» **PROVIDED DATA**
+===+
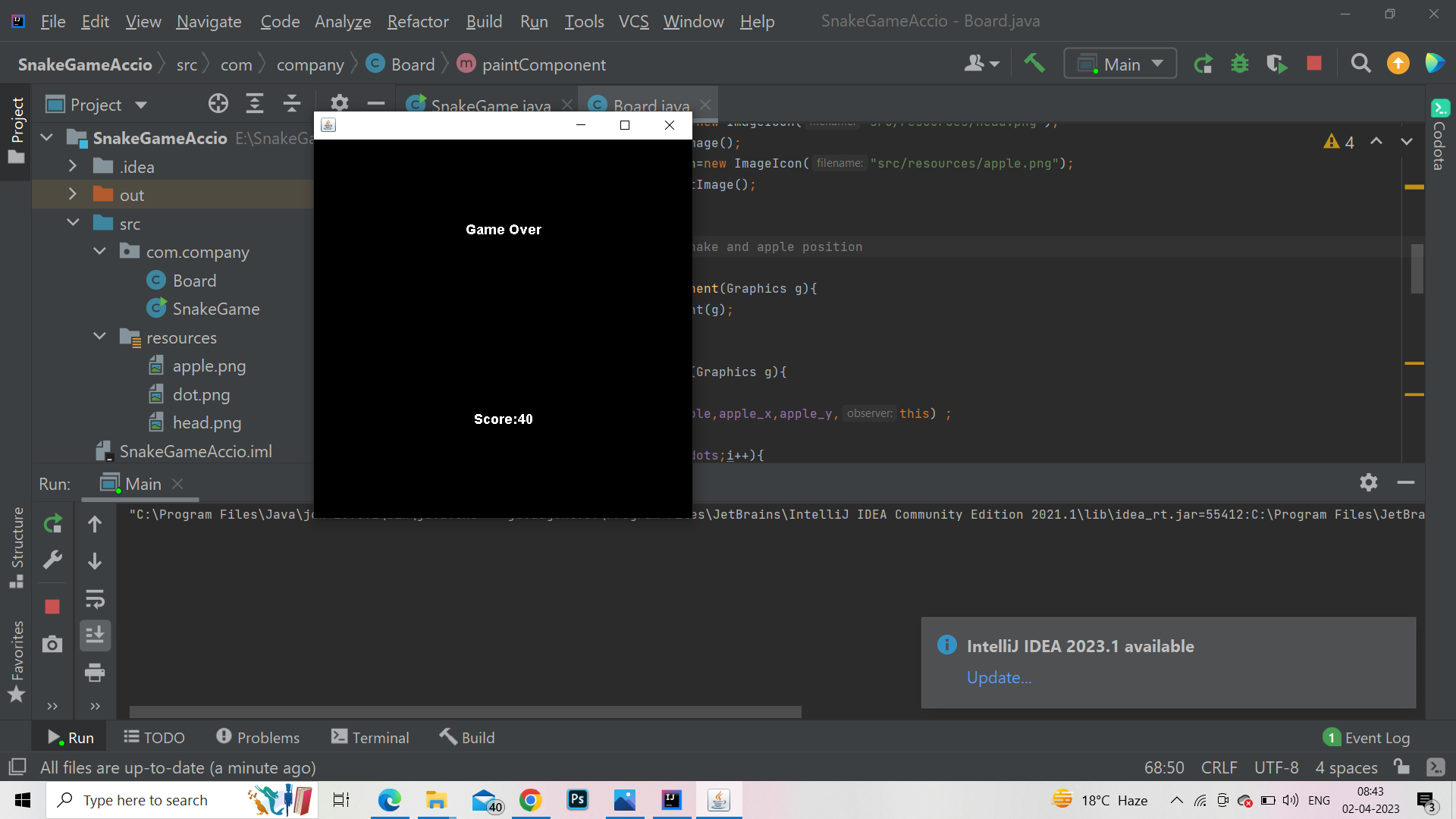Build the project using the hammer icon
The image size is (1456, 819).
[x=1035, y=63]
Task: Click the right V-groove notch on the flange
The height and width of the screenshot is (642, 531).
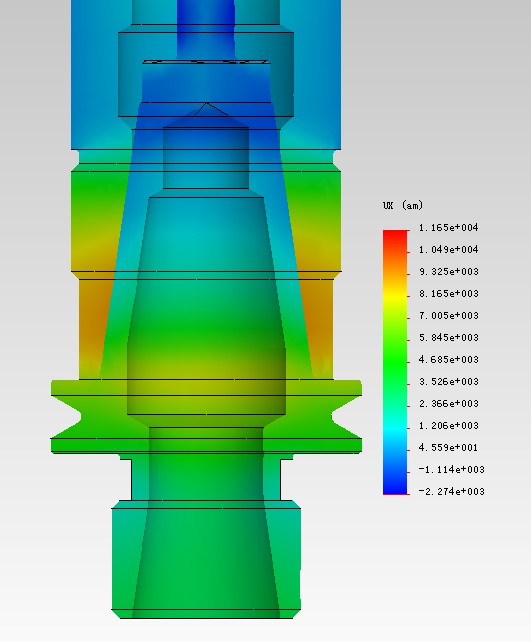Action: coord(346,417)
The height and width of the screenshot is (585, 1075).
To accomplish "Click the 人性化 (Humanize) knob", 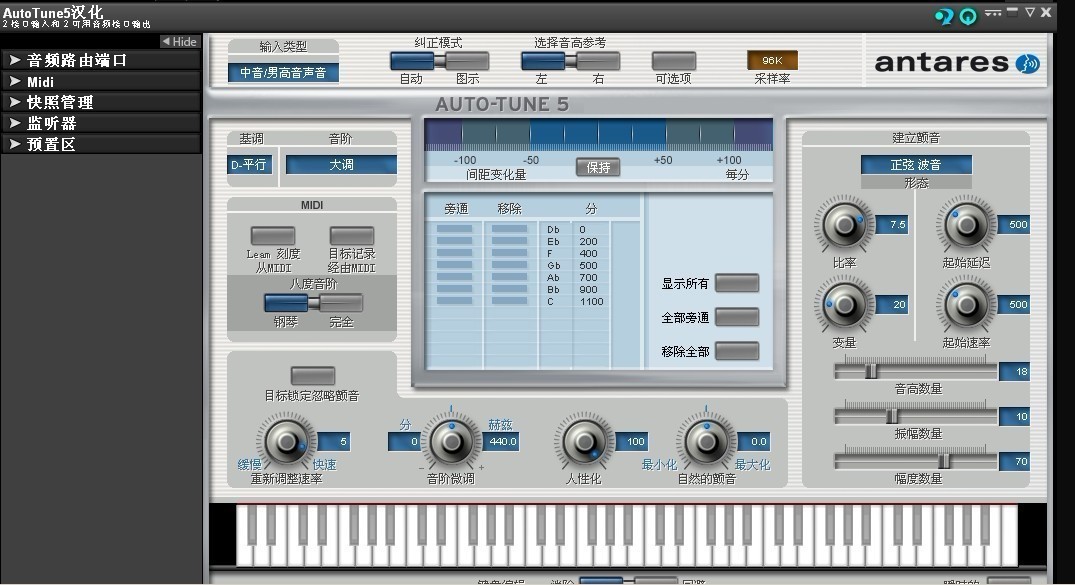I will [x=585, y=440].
+===+
» **REQUIRED TASK**
List each line in the records above that contains the word "width".

» **SOLUTION FOR THIS EXERCISE**
The height and width of the screenshot is (642, 531).
The height and width of the screenshot is (585, 1075).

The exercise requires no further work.